QUOTED PASSAGE:
A consensus against wrongful conviction is hampered by ideology that portrays wrongful conviction as a racially motivated phenomenon or as the operational result of "the white male hegemonic order." Wrongful conviction is too widespread and serious a problem to be politicized. In fact, inner-city black juries are more suspicious of cases brought by police and prosecutors than are white suburban juries. If it were not for coercive plea bargains, inner-city blacks would face a lower risk of wrongful conviction than whites. The focus on racial bias cloaks the real problem of prosecutorial misconduct.

The older Marxist view that justice is a function of the size of the pocketbook--the rich get it and the poor don't--has no credibility in our time of asset freezes and prosecutors in search of high-profile cases. Vast sums of money could not protect Michael Milken and Leona Helmsley from wrongful conviction, nor did money protect Exxon, Michael Zinn (Zinn 1999), Charles Keating (Keating v. Hood 1996), and the law firm of Kaye, Scholer, Fierman, Hays & Handler (Roberts and Stratton 2000).

TASK INPUT:

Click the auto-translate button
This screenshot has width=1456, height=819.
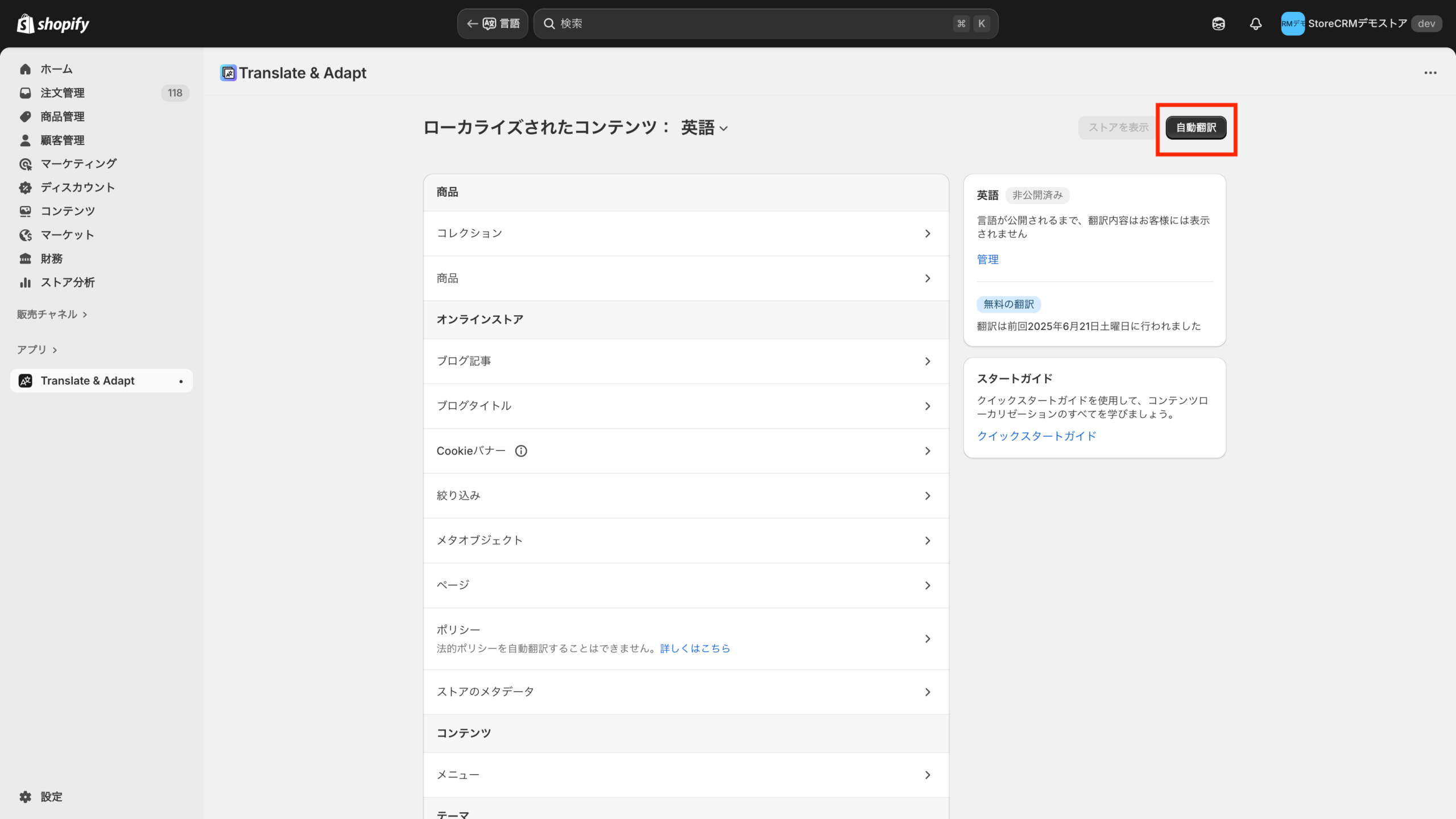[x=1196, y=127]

* * *

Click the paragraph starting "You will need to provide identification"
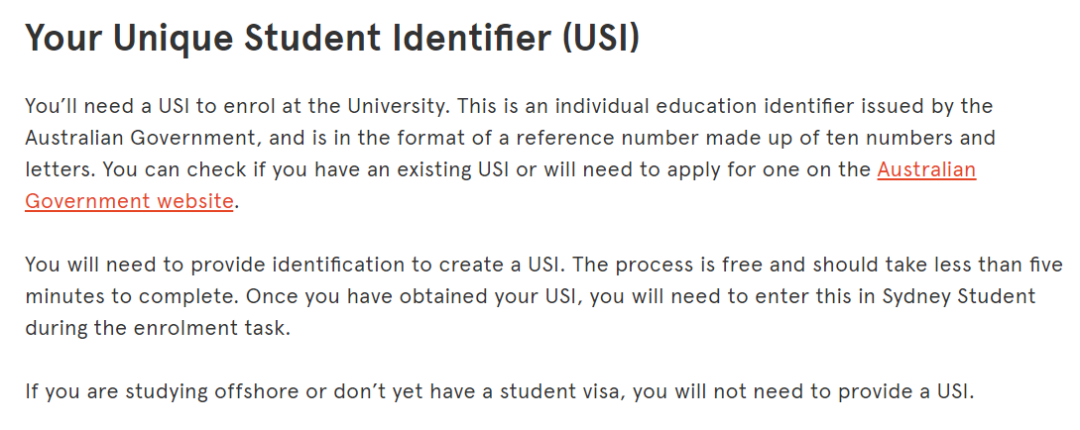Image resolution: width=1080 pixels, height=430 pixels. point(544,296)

* * *

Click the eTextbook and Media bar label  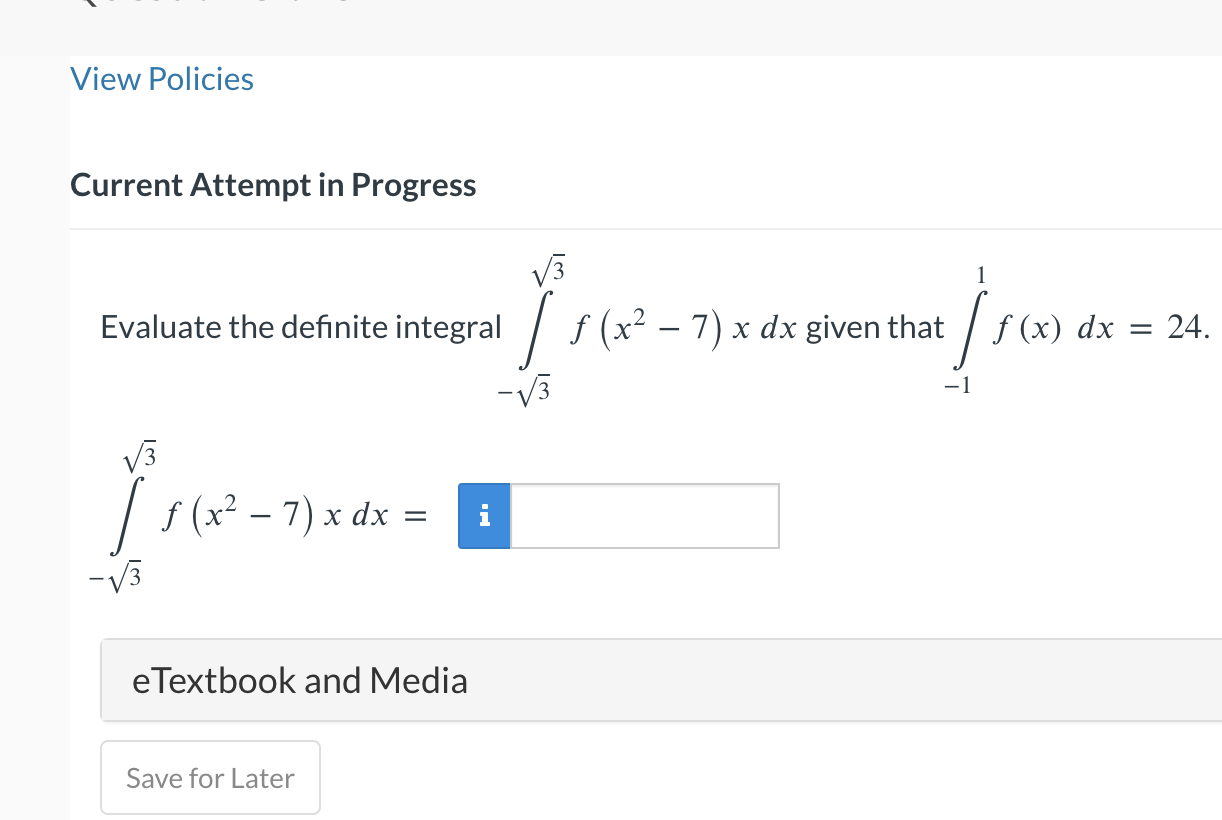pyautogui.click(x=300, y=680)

JOBS:
**a)** List every person, company, and law firm that the passage on wrongful conviction says money did not protect from wrongful conviction.
**b)** In the rows, rewrite the lines starting at the one that has "Click the paragraph" and ending after the one that has "Image resolution: width=1080", replacing "identification" with "documentation". Leave the pictures out.

IN RESPONSE:
**a)**
- Michael Milken
- Leona Helmsley
- Exxon
- Michael Zinn
- Charles Keating
- Kaye, Scholer, Fierman, Hays & Handler

**b)**
Click the paragraph starting "You will need to provide documentation"
Image resolution: width=1080 pixels, height=430 pixels. point(544,296)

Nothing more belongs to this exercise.